| Proper Locking Under a Preemptible Kernel: |
| Keeping Kernel Code Preempt-Safe |
| Robert Love <rml@tech9.net> |
| Last Updated: 22 Jan 2002 |
| |
| |
| INTRODUCTION |
| |
| |
| A preemptible kernel creates new locking issues. The issues are the same as |
| those under SMP: concurrency and reentrancy. Thankfully, the Linux preemptible |
| kernel model leverages existing SMP locking mechanisms. Thus, the kernel |
| requires explicit additional locking for very few additional situations. |
| |
| This document is for all kernel hackers. Developing code in the kernel |
| requires protecting these situations. |
| |
| |
| RULE #1: Per-CPU data structures need explicit protection |
| |
| |
| Two similar problems arise. An example code snippet: |
| |
| struct this_needs_locking tux[NR_CPUS]; |
| tux[smp_processor_id()] = some_value; |
| /* task is preempted here... */ |
| something = tux[smp_processor_id()]; |
| |
| First, since the data is per-CPU, it may not have explicit SMP locking, but |
| require it otherwise.
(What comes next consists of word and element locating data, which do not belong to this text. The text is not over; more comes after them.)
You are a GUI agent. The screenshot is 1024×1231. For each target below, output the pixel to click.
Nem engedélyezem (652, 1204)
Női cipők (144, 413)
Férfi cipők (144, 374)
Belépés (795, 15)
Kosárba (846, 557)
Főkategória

Second, when a preempted task is finally rescheduled, |
| the previous value of smp_processor_id may not equal the current. You must |
| protect these situations by disabling preemption around them. |
| |
| |
| RULE #2: CPU state must be protected. |
| |
| |
| Under preemption, the state of the CPU must be protected. This is arch- |
| dependent, but includes CPU structures and state not preserved over a context |
| switch. For example, on x86, entering and exiting FPU mode is now a critical |
| section that must occur while preemption is disabled. Think what would happen |
| if the kernel is executing a floating-point instruction and is then preempted. |
| Remember, the kernel does not save FPU state except for user tasks. Therefore, |
| upon preemption, the FPU registers will be sold to the lowest bidder. Thus, |
| preemption must be disabled around such regions. |
| |
| Note, some FPU functions are already explicitly preempt safe. For example, |
| kernel_fpu_begin and kernel_fpu_end will disable and enable preemption. |
| However, math_state_restore must be called with preemption disabled. |
| |
| |
| RULE #3: Lock acquire and release must be performed by same task |
| |
| |
| A lock acquired in one task must be released by the same task. This |
| means you can't do oddball things like acquire a lock and go off to |
| play while another task releases it. If you want to do something |
| like this, acquire and release the task in the same code path and |
| have the caller wait on an event by the other task. |
| |
| |
| SOLUTION |
| |
| |
| Data protection under preemption is achieved by disabling preemption for the |
| duration of the critical region. |
| |
| preempt_enable() decrement the preempt counter |
| preempt_disable() increment the preempt counter |
| preempt_enable_no_resched() decrement, but do not immediately preempt |
| preempt_get_count() return the preempt counter |
| |
| The functions are nestable. In other words, you can call preempt_disable |
| n-times in a code path, and preemption will not be reenabled until the n-th |
| call to preempt_enable. The preempt statements define to nothing if |
| preemption is not enabled. |
| |
| Note that you do not need to explicitly prevent preemption if you are holding |
| any locks or interrupts are disabled, since preemption is implicitly disabled |
| in those cases. |
| |
| Example: |
| |
| cpucache_t *cc; /* this is per-CPU */ |
| preempt_disable(); |
| cc = cc_data(searchp); |
| if (cc && cc->avail) { |
| __free_block(searchp, cc_entry(cc), cc->avail); |
| cc->avail = 0; |
| } |
| preempt_enable(); |
| return 0; |
| |
| Notice how the preemption statements must encompass every reference of the |
| critical variables. Another example: |
| |
| int buf[NR_CPUS]; |
| set_cpu_val(buf); |
| if (buf[smp_processor_id()] == -1) printf(KERN_INFO "wee!\n"); |
| spin_lock(&buf_lock); |
| /* ... */ |
| |
| This code is not preempt-safe, but see how easily we can fix it by simply |
| moving the spin_lock up two lines. |